Kindergarten was a big year. We got a call from his teacher telling us they thought Jarod should have some testing done and had we ever heard of Asperger’s? Although he showed some characteristics of Autism he didn’t fall on the spectrum and it was ruled out. We also learned that year that he is hearing-impaired (moderate high frequency loss) and were working on getting him hearing aids. The school system proceeded with IQ testing and Jarod’s score was 68. We complained that they tested him before he had the aids and wondered how much of his score reflected the fact that he had been hearing-impaired his whole life. Once he got his hearing aids I think we all expected his development to catch up, but it never did. The school psychologist started using the words “cognitively impaired”, but we resisted. We wanted to give him time.

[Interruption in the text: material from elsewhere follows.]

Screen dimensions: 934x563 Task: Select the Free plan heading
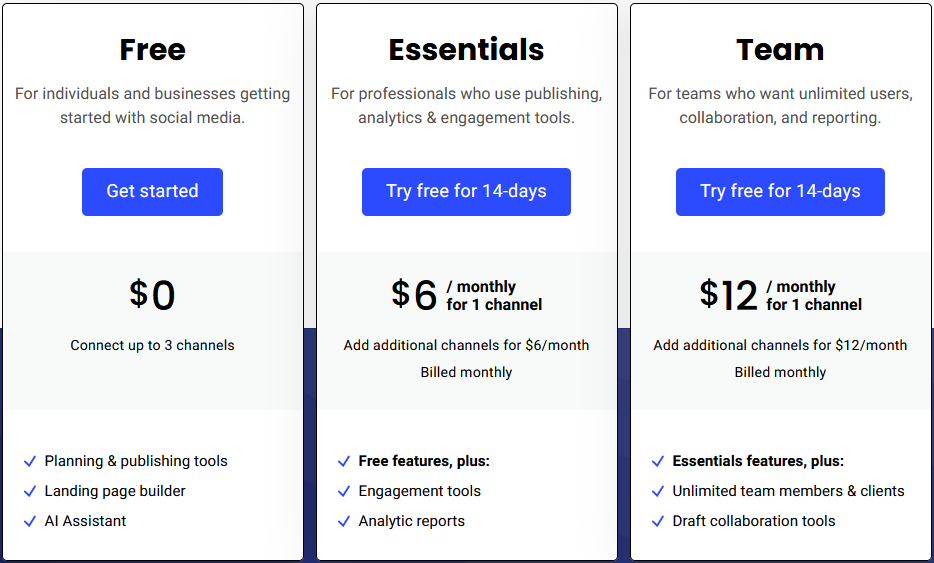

Due to Jarod needing more one-on-one time than was possible in his current resource setting, and his frequent behavioral outbursts and tantrums, we reluctantly placed him in our school system’s Cognitively Impaired program when he entered second grade. It was a huge hurdle for us to overcome and it broke our hearts. But, his teachers there are wonderful and love him to pieces. They go above and beyond to get him what he needs and help him to be and feel as successful as he can. He currently reads at a Kindergarten level and can do simple addition, etc. He loves the social aspect of school and enjoys being with all of his friends.
So we continued life for the next year trying to give him all of the love and resources we could to help him to learn, express himself and control his behavior, hoping to usher him into adulthood someday, ready to be the best he can. And then, last June, our pediatrician (a new one since his preschool days) noticed that his liver was enlarged at a routine physical exam. She tried not to scare us and ordered an ultrasound and some urine/blood tests. His liver was moderately enlarged, and so was his spleen. More tests. No answers. October of 2010 brought a liver biopsy and still no answers. Then, in December, we met with a metabolic specialist from the University of Michigan. That was the first time we ever heard the word “mucopolysaccharidosis”.
In March we were given Jarod’s diagnosis of MPS III and were completely devastated. What a paradigm shift to go from wondering what kind of future our son will have to realizing that our son is slowly dying and that we will be fighting forever for any future for him. But we will fight. We pray. We hope. We are trying to plug ourselves into the right places with the right doctors. We’ve learned so much in the last few months. I’ll admit the future is frightening, but in the midst of all of this we are realizing how blessed we are. Blessed that Jarod is doing as well as he is for his age. Blessed with family and friends who surround us with love and support. Blessed that Jarod’s teachers and the staff at his school absolutely love him and will do anything for him. Blessed that so many of you have already reached out to us with a helping hand.